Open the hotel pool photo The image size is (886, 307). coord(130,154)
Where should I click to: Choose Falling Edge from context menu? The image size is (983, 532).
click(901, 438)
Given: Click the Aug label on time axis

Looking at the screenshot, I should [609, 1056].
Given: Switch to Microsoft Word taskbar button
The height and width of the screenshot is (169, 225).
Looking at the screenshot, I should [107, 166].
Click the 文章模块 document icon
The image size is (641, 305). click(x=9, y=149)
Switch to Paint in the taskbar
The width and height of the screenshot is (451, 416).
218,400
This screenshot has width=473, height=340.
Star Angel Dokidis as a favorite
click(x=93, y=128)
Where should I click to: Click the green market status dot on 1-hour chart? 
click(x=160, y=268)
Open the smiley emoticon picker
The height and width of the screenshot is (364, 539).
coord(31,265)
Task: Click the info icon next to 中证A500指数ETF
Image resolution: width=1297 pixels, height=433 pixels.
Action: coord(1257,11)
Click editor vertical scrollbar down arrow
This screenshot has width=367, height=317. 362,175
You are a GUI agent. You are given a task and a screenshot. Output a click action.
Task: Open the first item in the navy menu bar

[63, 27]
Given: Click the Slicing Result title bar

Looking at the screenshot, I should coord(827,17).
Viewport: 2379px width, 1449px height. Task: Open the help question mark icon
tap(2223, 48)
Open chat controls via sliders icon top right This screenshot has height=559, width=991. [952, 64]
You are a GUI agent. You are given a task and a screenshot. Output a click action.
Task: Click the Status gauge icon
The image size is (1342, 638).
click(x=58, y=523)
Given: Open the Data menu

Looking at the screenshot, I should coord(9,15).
——
*Task brief*
Copy the items above from their first line through the line containing "click(x=93, y=128)", including both ends and leaving every line unchanged.

*Result for this exercise*
Open the hotel pool photo The image size is (886, 307). coord(130,154)
Where should I click to: Choose Falling Edge from context menu? The image size is (983, 532).
click(901, 438)
Given: Click the Aug label on time axis

Looking at the screenshot, I should [609, 1056].
Given: Switch to Microsoft Word taskbar button
The height and width of the screenshot is (169, 225).
Looking at the screenshot, I should [107, 166].
Click the 文章模块 document icon
The image size is (641, 305). click(x=9, y=149)
Switch to Paint in the taskbar
The width and height of the screenshot is (451, 416).
218,400
This screenshot has width=473, height=340.
Star Angel Dokidis as a favorite
click(x=93, y=128)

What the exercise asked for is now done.